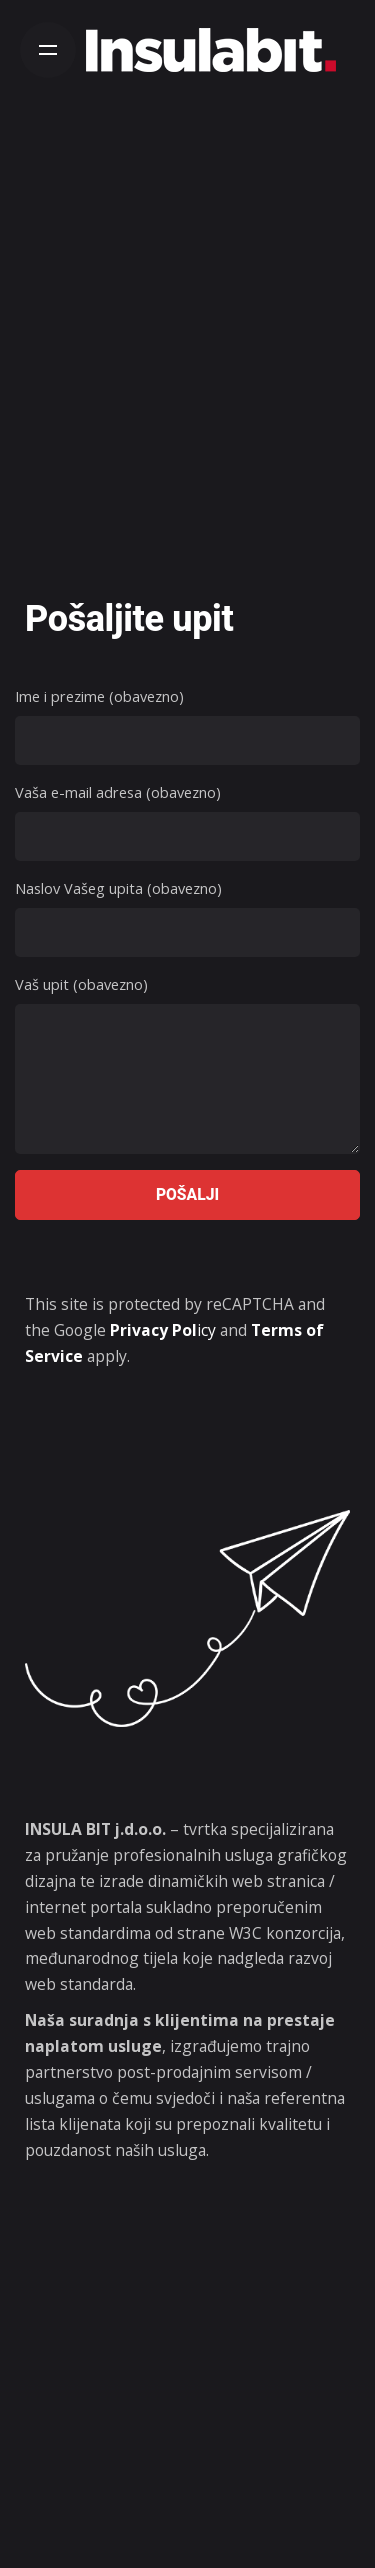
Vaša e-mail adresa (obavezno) (187, 821)
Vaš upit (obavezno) (187, 1067)
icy (163, 1330)
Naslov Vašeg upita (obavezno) (187, 917)
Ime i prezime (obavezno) (187, 725)
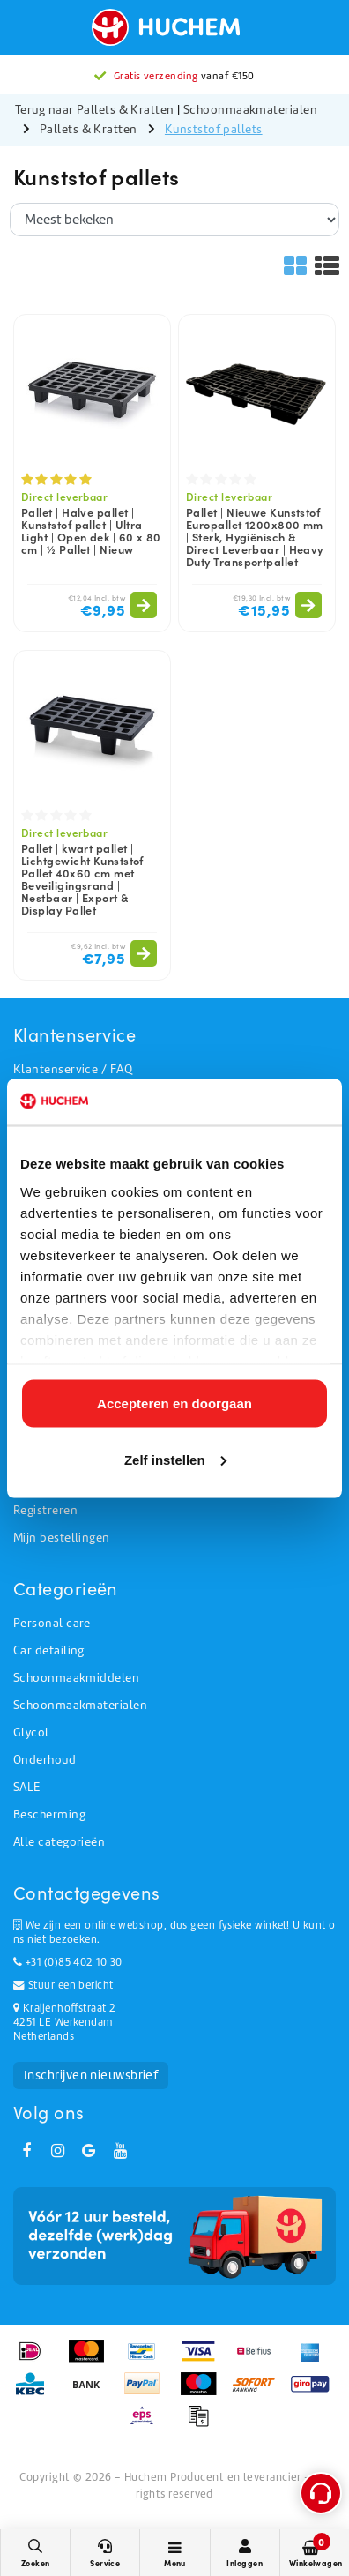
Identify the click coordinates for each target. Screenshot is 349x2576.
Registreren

* * * * *

**GOAL**
Copy out every line of the material except the pictures. Multiply each coordinate in the answers by 2.55 and round to whole numbers, with halves going up, but leave the numbers in the requests as they are.

**EXERCISE ANSWER**
Vaša e-mail adresa (obavezno) (477, 2094)
Vaš upit (obavezno) (477, 2721)
icy (416, 3392)
Naslov Vašeg upita (obavezno) (477, 2338)
Ime i prezime (obavezno) (477, 1849)
Identify the click coordinates for each target. Screenshot is 349x2576.
Registreren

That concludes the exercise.